WORK ITEM>
Only those lines in the data below from the line containing "JE REFUSE [button] (914, 1984)" through the line containing "Utilisateur existant ? Connexion (462, 16)", both included, should be restated word for word.

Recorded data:
——————
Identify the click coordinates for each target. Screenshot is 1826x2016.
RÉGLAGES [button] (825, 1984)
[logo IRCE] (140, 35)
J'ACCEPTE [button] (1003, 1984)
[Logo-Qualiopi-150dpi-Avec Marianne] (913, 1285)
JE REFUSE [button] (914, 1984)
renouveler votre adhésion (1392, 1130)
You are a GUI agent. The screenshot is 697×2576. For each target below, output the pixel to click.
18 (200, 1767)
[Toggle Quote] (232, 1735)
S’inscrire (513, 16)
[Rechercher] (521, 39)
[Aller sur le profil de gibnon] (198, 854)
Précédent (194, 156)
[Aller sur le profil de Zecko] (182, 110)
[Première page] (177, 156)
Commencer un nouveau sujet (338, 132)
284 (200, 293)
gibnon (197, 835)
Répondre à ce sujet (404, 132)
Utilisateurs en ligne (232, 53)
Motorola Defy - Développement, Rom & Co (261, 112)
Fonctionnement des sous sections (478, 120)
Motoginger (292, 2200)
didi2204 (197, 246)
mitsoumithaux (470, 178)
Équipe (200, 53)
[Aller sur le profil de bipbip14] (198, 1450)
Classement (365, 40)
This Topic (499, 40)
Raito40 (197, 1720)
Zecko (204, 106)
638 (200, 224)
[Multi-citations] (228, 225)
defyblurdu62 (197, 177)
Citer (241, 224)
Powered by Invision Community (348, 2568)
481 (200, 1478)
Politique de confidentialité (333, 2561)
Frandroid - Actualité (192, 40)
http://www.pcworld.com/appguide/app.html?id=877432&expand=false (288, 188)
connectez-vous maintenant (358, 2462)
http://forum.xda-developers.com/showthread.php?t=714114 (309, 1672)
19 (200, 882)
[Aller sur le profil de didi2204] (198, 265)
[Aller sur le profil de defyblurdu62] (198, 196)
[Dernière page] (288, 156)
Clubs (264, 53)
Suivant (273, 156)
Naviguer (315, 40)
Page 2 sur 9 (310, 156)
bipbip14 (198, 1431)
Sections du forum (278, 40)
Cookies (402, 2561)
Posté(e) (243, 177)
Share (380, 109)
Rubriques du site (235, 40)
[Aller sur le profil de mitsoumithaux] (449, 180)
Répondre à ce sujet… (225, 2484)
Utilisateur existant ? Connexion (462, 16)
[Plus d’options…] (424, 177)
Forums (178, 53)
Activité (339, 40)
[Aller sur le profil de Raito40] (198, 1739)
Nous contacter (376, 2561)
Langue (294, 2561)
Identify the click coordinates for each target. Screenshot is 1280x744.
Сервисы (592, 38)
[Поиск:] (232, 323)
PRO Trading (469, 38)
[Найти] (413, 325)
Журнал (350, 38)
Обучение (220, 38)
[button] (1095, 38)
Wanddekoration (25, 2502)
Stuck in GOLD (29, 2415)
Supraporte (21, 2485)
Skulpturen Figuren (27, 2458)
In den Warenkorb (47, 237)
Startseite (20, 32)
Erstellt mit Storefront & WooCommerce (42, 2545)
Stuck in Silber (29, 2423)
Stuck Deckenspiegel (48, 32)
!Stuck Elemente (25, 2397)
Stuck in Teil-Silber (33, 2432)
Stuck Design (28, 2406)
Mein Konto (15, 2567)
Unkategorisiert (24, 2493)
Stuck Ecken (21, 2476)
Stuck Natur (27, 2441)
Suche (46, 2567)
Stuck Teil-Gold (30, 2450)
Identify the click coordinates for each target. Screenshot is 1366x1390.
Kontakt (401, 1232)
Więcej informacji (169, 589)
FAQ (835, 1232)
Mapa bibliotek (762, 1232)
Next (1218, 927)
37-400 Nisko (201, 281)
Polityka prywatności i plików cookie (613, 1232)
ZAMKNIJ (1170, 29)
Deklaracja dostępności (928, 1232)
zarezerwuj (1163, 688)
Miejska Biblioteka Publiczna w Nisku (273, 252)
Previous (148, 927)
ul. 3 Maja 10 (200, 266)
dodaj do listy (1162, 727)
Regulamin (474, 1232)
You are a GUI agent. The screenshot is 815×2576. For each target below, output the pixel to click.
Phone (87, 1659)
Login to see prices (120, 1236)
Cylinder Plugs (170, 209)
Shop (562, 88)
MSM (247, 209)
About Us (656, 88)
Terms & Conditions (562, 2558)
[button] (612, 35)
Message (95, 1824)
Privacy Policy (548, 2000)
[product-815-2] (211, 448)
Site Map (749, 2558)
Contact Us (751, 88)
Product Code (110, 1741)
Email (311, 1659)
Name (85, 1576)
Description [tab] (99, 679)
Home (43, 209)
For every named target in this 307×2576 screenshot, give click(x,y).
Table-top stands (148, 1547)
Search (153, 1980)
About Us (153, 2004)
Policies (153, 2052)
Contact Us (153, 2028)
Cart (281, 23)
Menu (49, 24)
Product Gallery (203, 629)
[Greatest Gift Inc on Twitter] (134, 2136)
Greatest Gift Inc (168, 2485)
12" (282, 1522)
——————
ANSWER SECTION>
JE REFUSE [button] (914, 1984)
renouveler votre adhésion (1392, 1130)
You are a GUI agent. The screenshot is 697×2576. For each target below, output the pixel to click.
18 (200, 1767)
[Toggle Quote] (232, 1735)
S’inscrire (513, 16)
[Rechercher] (521, 39)
[Aller sur le profil de gibnon] (198, 854)
Précédent (194, 156)
[Aller sur le profil de Zecko] (182, 110)
[Première page] (177, 156)
Commencer un nouveau sujet (338, 132)
284 (200, 293)
gibnon (197, 835)
Répondre à ce sujet (404, 132)
Utilisateurs en ligne (232, 53)
Motorola Defy - Développement, Rom & Co (261, 112)
Fonctionnement des sous sections (478, 120)
Motoginger (292, 2200)
didi2204 (197, 246)
mitsoumithaux (470, 178)
Équipe (200, 53)
[Aller sur le profil de bipbip14] (198, 1450)
Classement (365, 40)
This Topic (499, 40)
Raito40 (197, 1720)
Zecko (204, 106)
638 (200, 224)
[Multi-citations] (228, 225)
defyblurdu62 (197, 177)
Citer (241, 224)
Powered by Invision Community (348, 2568)
481 (200, 1478)
Politique de confidentialité (333, 2561)
Frandroid - Actualité (192, 40)
http://www.pcworld.com/appguide/app.html?id=877432&expand=false (288, 188)
connectez-vous maintenant (358, 2462)
http://forum.xda-developers.com/showthread.php?t=714114 (309, 1672)
19 (200, 882)
[Aller sur le profil de didi2204] (198, 265)
[Aller sur le profil de defyblurdu62] (198, 196)
[Dernière page] (288, 156)
Clubs (264, 53)
Suivant (273, 156)
Naviguer (315, 40)
Page 2 sur 9 (310, 156)
bipbip14 (198, 1431)
Sections du forum (278, 40)
Cookies (402, 2561)
Posté(e) (243, 177)
Share (380, 109)
Rubriques du site (235, 40)
[Aller sur le profil de mitsoumithaux] (449, 180)
Répondre à ce sujet… (225, 2484)
Utilisateur existant ? Connexion (462, 16)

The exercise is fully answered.